PS. US CERT recently released a bulletin recommending to disable AutoRun, and detailed a fix from Nick Brown (which is great for home but probably a little severe for the Enterprise, IMO). They also put in an update about what I explained above you might want to check out there short “update” paragraph at the bottom if my opinionated ramblings above didn’t make 100% sense.
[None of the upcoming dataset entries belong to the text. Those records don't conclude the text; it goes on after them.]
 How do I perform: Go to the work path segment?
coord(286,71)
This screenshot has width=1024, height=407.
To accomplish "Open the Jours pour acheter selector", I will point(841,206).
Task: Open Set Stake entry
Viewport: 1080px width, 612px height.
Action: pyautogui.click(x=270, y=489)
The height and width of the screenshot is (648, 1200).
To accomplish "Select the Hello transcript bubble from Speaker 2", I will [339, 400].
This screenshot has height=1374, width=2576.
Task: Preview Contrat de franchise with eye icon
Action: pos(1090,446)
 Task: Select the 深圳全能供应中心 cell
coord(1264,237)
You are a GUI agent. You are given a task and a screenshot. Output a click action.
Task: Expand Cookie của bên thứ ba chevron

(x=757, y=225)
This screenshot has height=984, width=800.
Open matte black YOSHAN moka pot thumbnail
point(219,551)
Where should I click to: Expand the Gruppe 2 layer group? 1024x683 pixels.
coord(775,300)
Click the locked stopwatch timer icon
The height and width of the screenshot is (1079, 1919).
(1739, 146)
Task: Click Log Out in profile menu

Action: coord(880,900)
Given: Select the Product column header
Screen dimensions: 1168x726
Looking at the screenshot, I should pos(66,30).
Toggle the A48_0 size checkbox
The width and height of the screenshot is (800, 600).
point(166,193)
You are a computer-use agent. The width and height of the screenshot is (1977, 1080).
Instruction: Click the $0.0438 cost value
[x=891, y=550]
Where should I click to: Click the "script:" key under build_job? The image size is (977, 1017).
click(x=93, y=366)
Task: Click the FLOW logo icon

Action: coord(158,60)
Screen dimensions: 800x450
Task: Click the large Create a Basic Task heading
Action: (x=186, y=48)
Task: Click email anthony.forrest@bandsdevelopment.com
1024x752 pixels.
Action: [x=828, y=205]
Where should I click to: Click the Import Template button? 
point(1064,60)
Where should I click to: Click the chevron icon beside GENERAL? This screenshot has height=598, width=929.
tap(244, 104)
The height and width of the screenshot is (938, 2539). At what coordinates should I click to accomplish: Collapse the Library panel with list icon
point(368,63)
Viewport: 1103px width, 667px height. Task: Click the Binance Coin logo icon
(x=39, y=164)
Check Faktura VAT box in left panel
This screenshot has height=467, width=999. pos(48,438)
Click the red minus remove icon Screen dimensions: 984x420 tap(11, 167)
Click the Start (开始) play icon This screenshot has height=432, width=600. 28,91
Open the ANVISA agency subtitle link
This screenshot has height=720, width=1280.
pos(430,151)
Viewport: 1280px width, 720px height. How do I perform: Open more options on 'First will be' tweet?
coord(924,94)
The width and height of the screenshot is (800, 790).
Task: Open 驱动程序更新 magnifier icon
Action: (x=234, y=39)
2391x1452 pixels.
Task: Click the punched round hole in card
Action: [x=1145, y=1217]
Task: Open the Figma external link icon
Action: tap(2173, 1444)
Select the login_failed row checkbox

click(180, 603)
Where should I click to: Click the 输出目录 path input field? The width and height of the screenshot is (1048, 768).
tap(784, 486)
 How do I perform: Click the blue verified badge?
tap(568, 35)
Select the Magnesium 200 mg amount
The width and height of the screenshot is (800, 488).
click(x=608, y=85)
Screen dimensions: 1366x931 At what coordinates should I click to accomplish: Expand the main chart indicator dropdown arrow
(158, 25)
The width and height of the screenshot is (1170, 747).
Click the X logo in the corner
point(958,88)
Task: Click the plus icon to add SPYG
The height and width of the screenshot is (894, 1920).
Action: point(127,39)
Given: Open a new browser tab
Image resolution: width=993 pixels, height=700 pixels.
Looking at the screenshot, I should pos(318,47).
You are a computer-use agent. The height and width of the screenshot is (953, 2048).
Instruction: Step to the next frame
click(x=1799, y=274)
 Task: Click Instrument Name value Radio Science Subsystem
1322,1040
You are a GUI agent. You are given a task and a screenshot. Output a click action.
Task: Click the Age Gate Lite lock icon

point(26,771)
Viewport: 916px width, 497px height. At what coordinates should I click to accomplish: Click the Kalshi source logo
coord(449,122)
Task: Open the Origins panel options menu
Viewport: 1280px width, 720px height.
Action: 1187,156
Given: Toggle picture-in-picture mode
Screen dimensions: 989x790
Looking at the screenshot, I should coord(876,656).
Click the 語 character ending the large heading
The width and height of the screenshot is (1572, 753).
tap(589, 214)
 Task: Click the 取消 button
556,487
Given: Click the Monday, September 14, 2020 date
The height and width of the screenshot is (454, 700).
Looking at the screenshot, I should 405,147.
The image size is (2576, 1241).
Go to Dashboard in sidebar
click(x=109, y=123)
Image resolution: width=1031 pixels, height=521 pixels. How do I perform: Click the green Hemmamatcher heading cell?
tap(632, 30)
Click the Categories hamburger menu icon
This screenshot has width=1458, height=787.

http://www.us-cert.gov/cas/techalerts/TA09-020A.html

Deleting Files Already in Use Remotely…

I had a bit of a frustrating day the other week, a machine was infected with an IRC bot that AV couldn’t detect or remove, beyond the relatively minor host file modifications. The machine was re-imaged and then even replaced, but kept getting reinfected a few hours later.  Of course 99% of the time that means a PEBCAK (google it).  It turned out to be a user’s personal infected thumb drive that was spreading the bad stuff.  Anyway since we were getting a large amount of email alerts from the IPS on outgoing IRC NICK registration to IPs in Asia, I RPDed to the machine and copied TCPview from a share to see what exe was creating the process sending the IRC traffic.  The malware was able to hide the process from taskmgr but not the sysinternals tool. It turned out to be the file run64dll.exe so I tried to stop the process and it immediately started back up, not surprising.  I tried the delete the exe but Windows complained about it being in use.  This is usually where safe mode comes into play but I was sitting miles away, so I employed a trick that is the reason I’m writing this blog entry.  Of course you will most likely have to be local Admin or have those rights on the target folder/file, but when you need to kill a file in use try changing the permissions on the file to DENY ALL (Right click file and go to permissions tab in WinExplorer).  This will then quickly stop the process you couldn’t from accessing the file and probably will allow you to delete the file.  Worked for me and hopefully it will for you.  After that I highly recommend a full re-image, you have proof that malicious software successfully ran on that machine and there is no way to know for sure how deep the infection went, don’t risk it just wipe it.